■ AIM OF THE EXERCISE ■
Report back each line of the data that contains the word "agent".

■ TASK INPUTS ■
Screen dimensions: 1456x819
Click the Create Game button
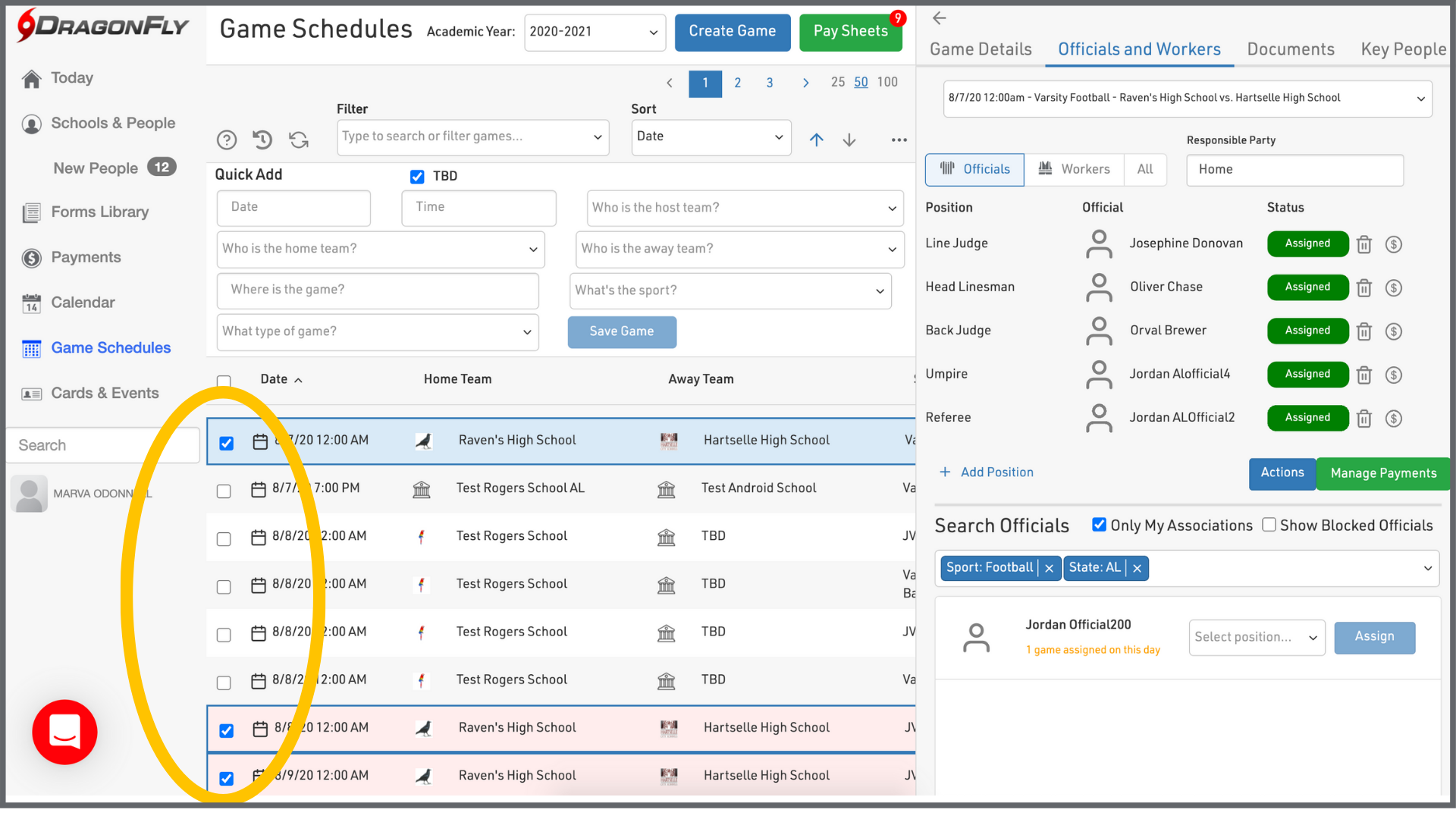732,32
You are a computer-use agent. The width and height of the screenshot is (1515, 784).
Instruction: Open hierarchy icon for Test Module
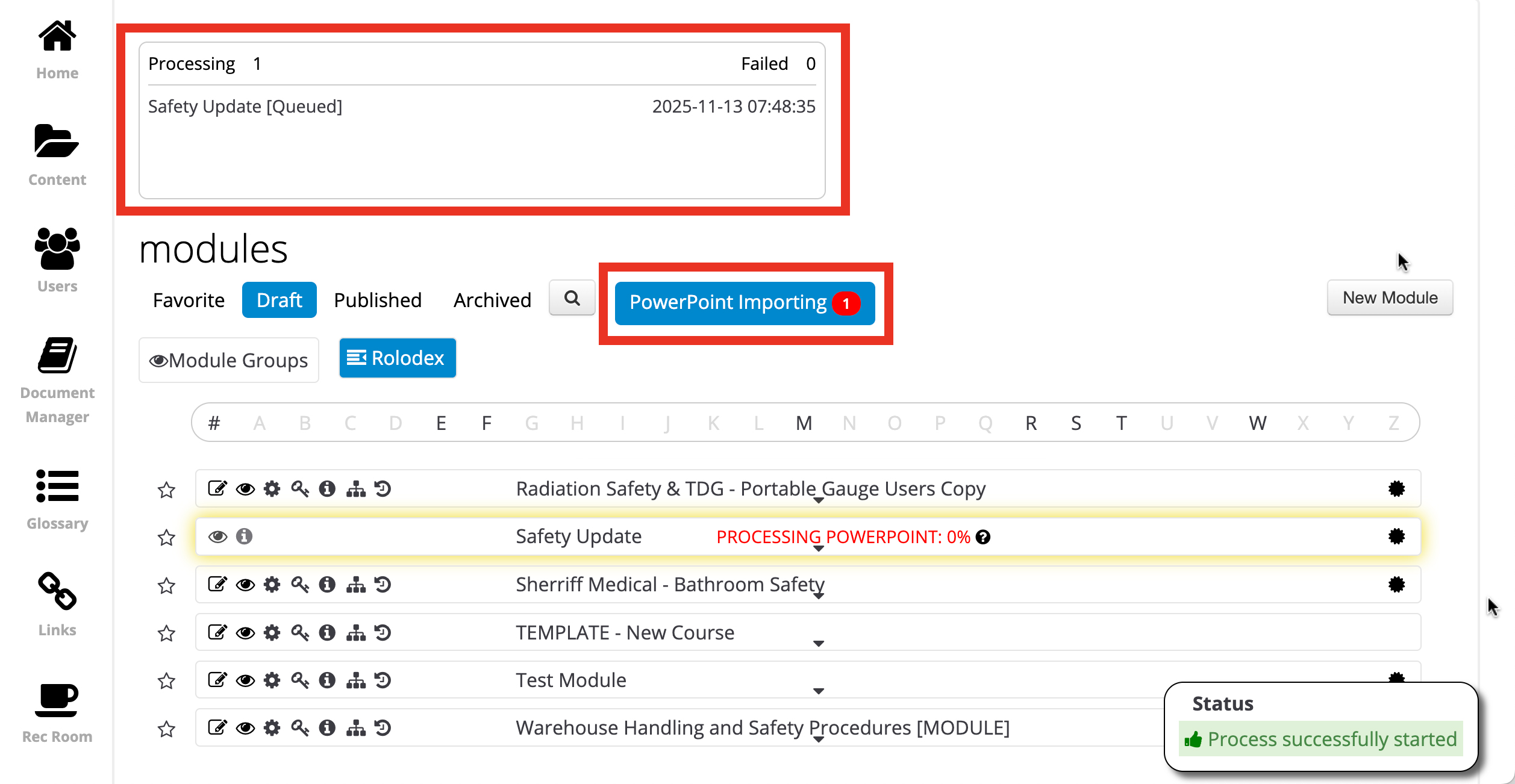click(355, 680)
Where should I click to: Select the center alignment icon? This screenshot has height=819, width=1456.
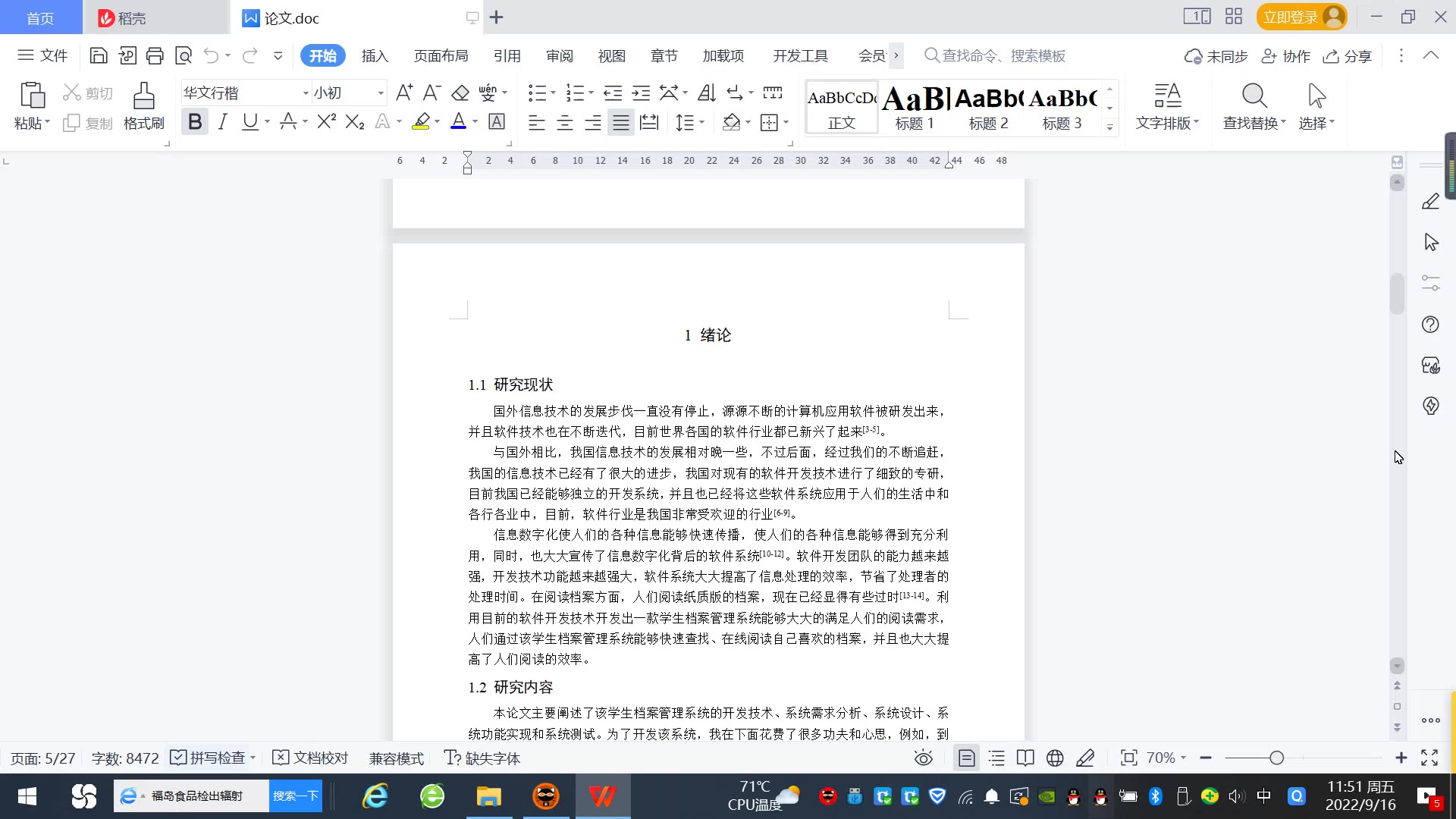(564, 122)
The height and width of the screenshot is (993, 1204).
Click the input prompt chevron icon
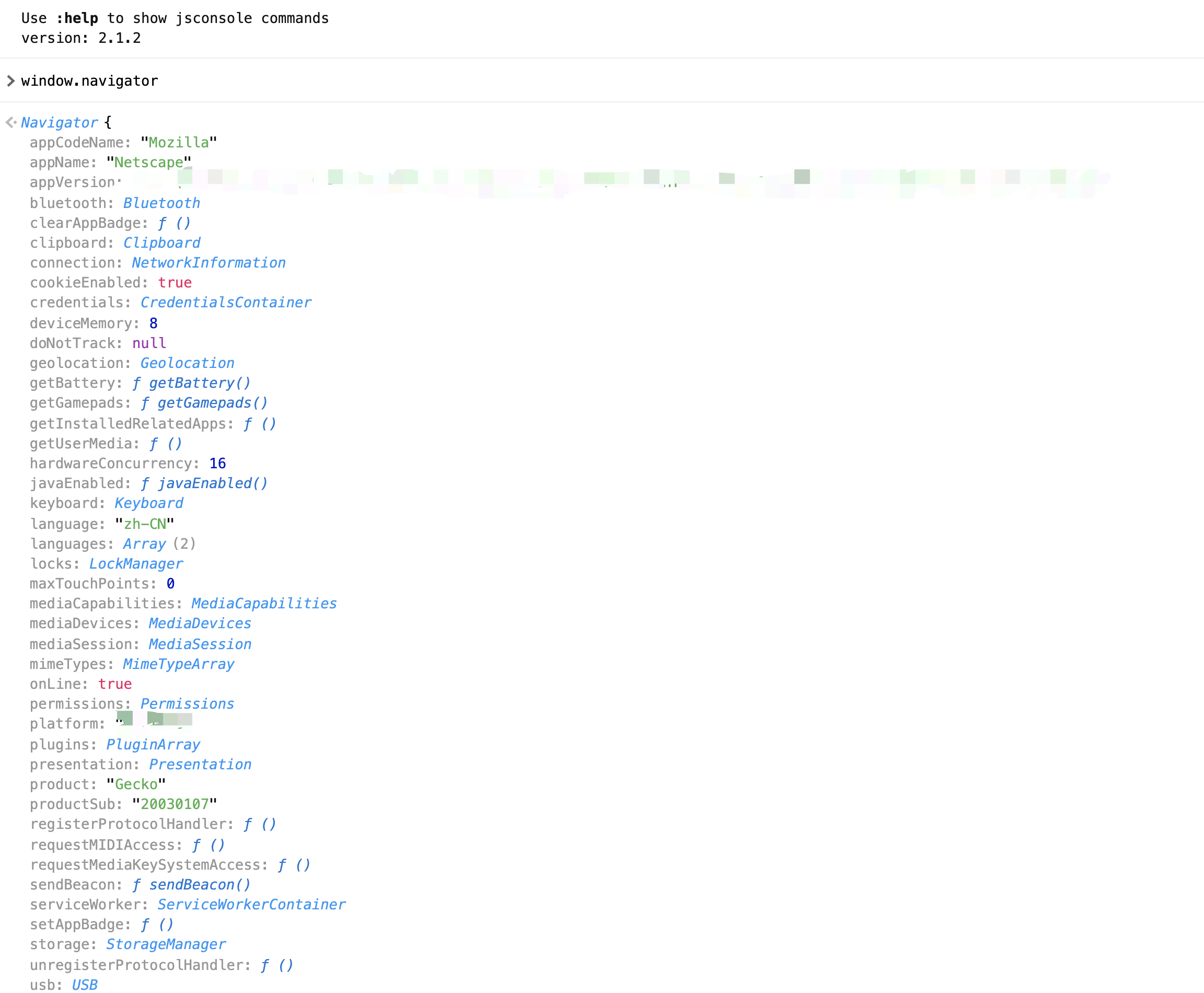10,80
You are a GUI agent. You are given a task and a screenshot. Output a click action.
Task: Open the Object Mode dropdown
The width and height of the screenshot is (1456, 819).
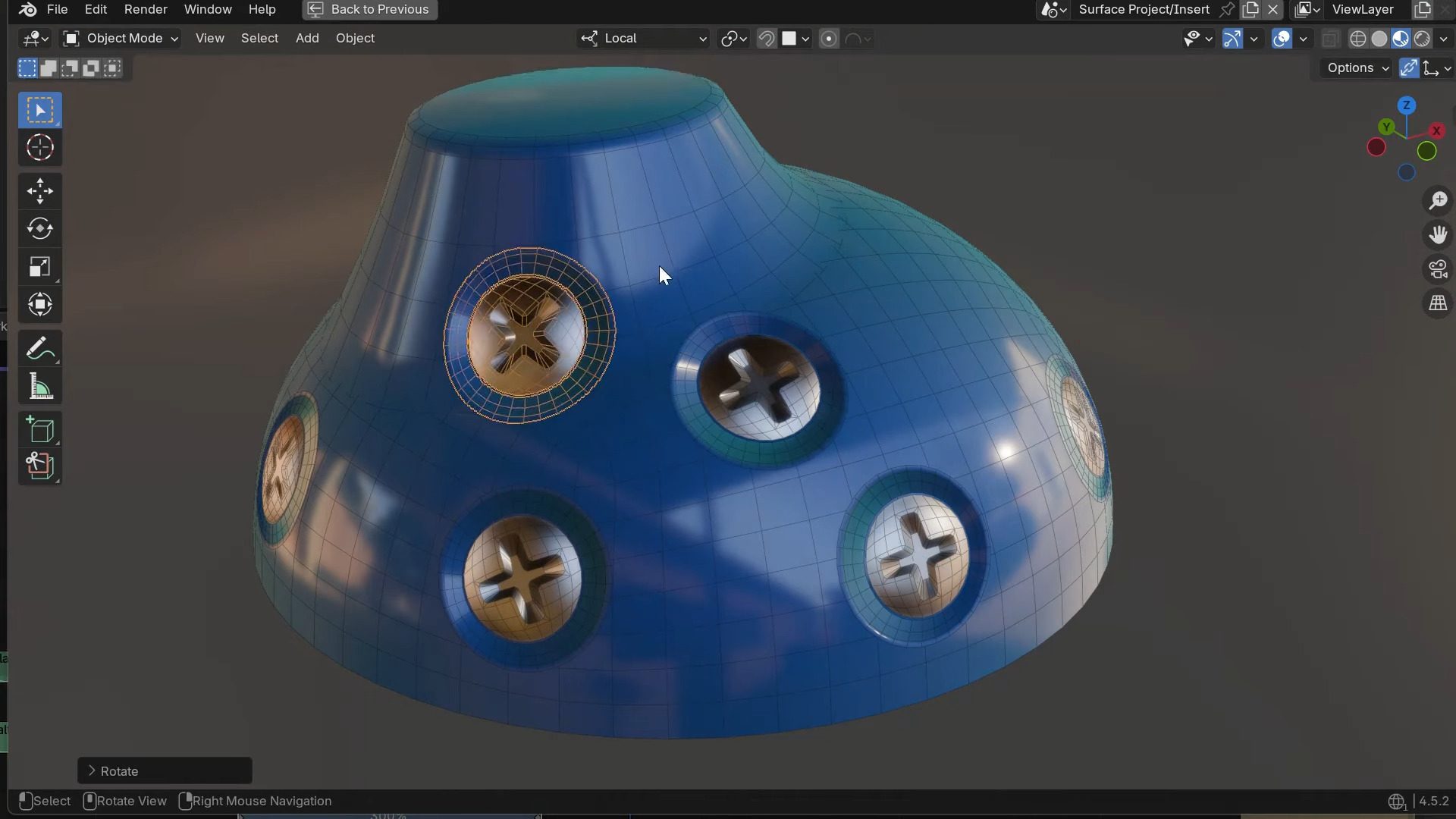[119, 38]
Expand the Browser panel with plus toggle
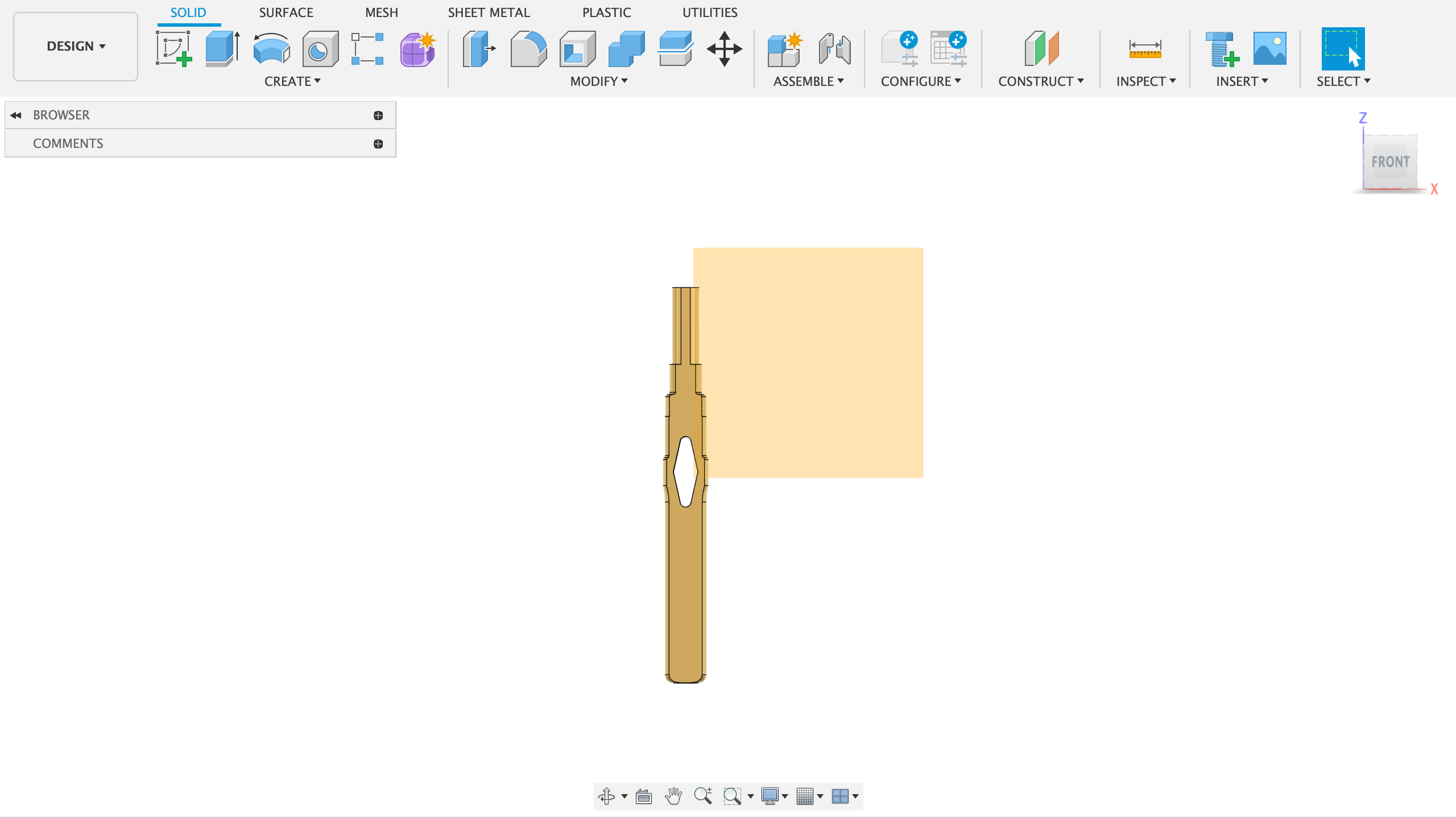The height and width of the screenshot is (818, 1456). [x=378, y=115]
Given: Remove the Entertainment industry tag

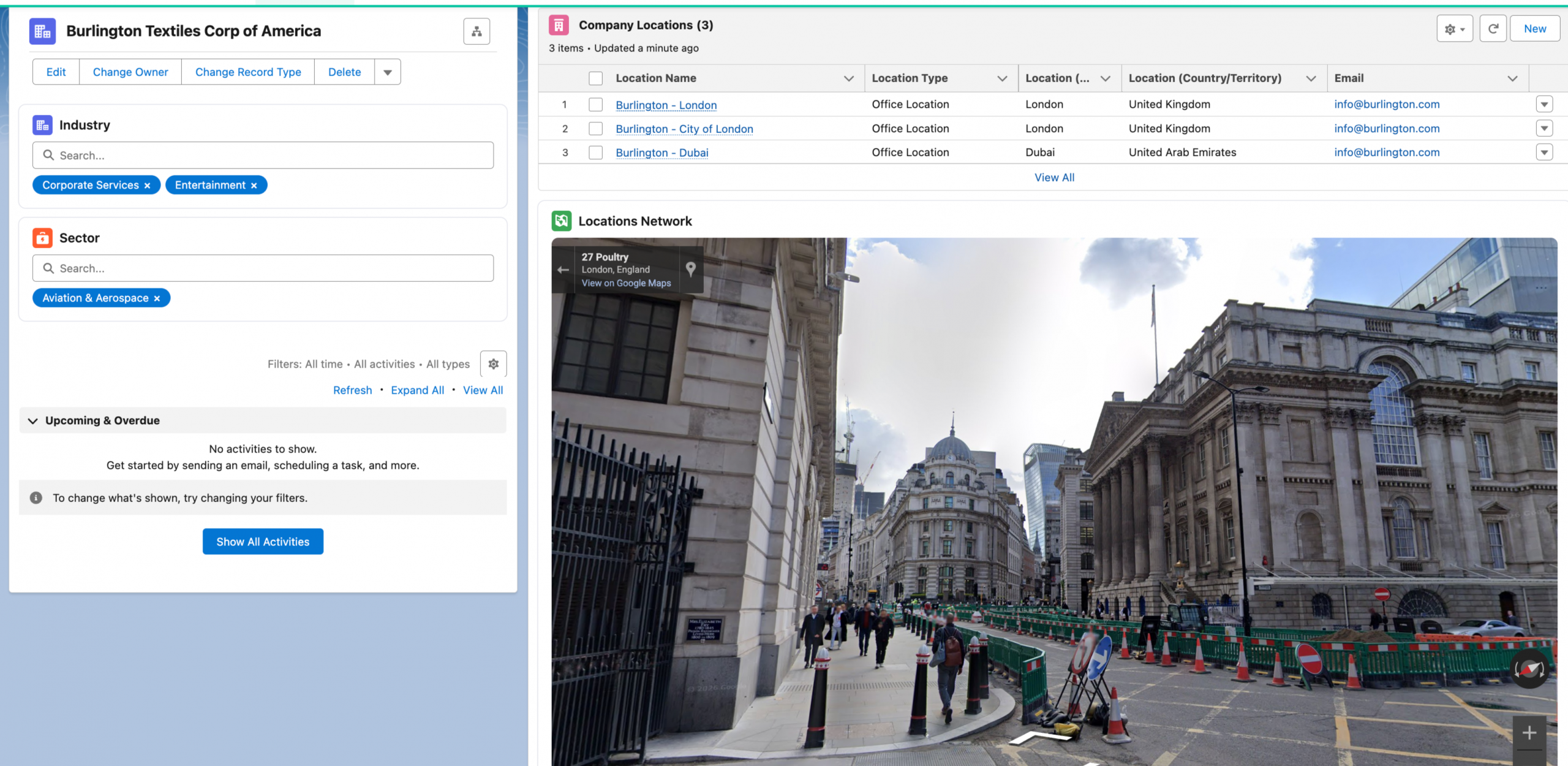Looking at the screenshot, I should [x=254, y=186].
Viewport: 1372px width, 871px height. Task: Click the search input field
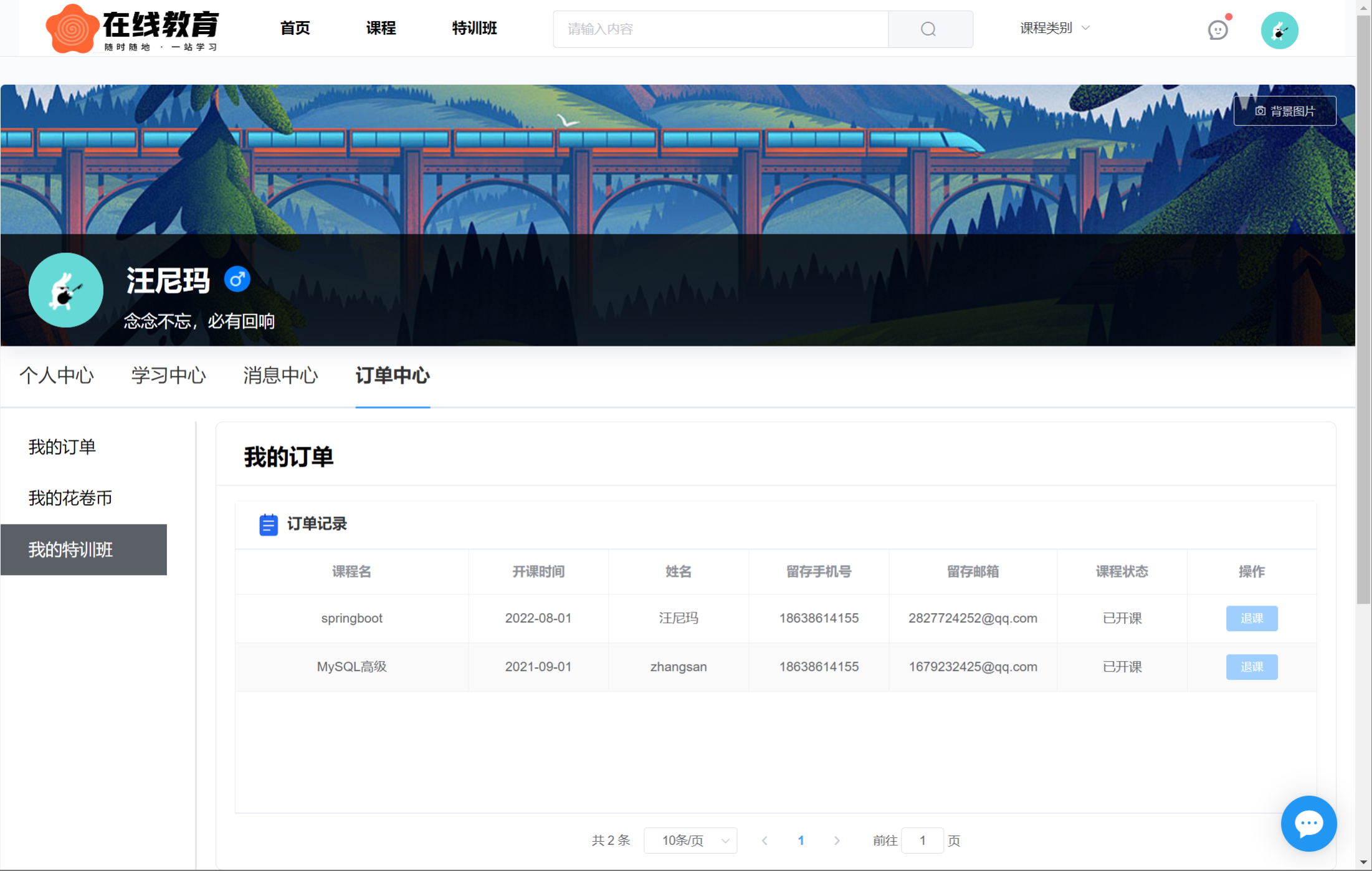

■ RESPONSE FOR THIS EXERCISE ■
You are a computer-use agent. The width and height of the screenshot is (1515, 784).
You are a GUI agent. You are given a task and a screenshot. Output a click action.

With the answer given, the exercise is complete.